Najah Albukai, son indestructible humanité !

Christian Noorbergen, le 1 mars 2021

Dans une prolifération graphique d’une extrême liberté, dans un espace envoûté toujours clos, s’agitent à vif les esquisses affolées des victimes du monde. Najah Albukai ne craint pas la ténèbre, il l’envahit.

La base de l’œuvre est essentiellement graphique. Le dessin est féroce, acéré, durement inventif, véritables flashes éparpillés dans un espace d’une profusion et d’un poids obsessionnels uniques. Et les barrages de la culture cèdent devant ces présences saccagées, emplies des éternelles obsessions du souterrain humain. Surgissent des existants terribles en forme d’esquisses hallucinées, androgynes des origines, à l’indifférenciation brutale, traces humaines qui tressaillent dans la nuit. Actes d’art de mémoire s’étreignent. Formidable témoignage. Najah Albukai, bien au-delà de l’art engagé, bouleverse l’illustration identitaire, et creuse l’opacité à coups de dessins nus. Goya n’est jamais loin.

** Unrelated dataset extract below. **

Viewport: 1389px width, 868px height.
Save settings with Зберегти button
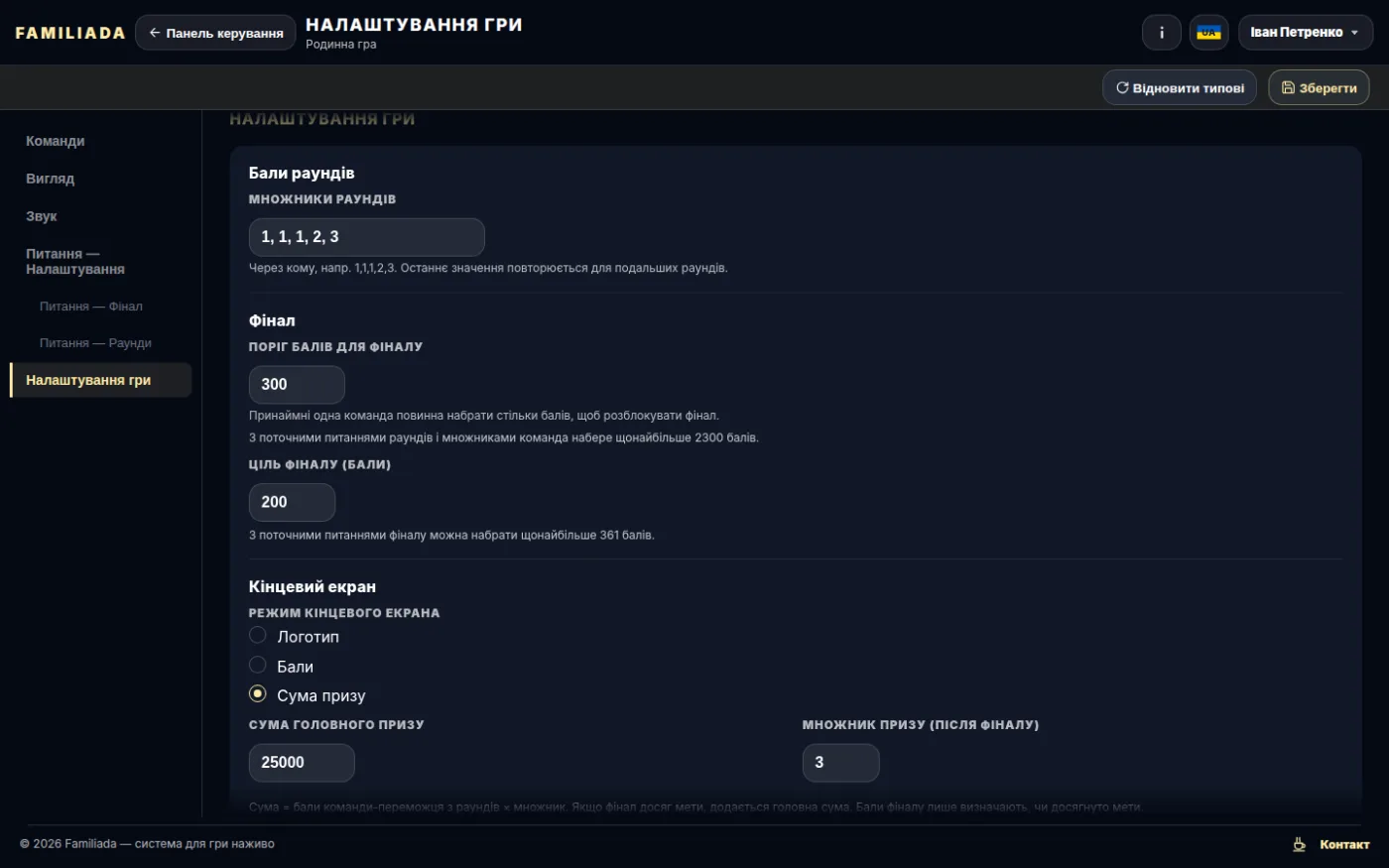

L’œuvre embrasse la nuit, la boue humaine et les confins maudits de l’humanité. Insoutenable face à face, par quoi le sublime de l’art dépasse le regard mortel. L’espace tout entier est pris dans l’étau du temps bloqué de l’horreur et de la désolation. Défense de l’homme innombrable et souffrant. « Mes premiers croquis sont faits à l’arrache, vite faits, pour garder cette mémoire. » Véritable santé mentale de qui a osé affronter les drames vécus en un face-à-face effrayant de puissance et de dénuement. Art d’exorcisme, pour surmonter l’impensable des épreuves.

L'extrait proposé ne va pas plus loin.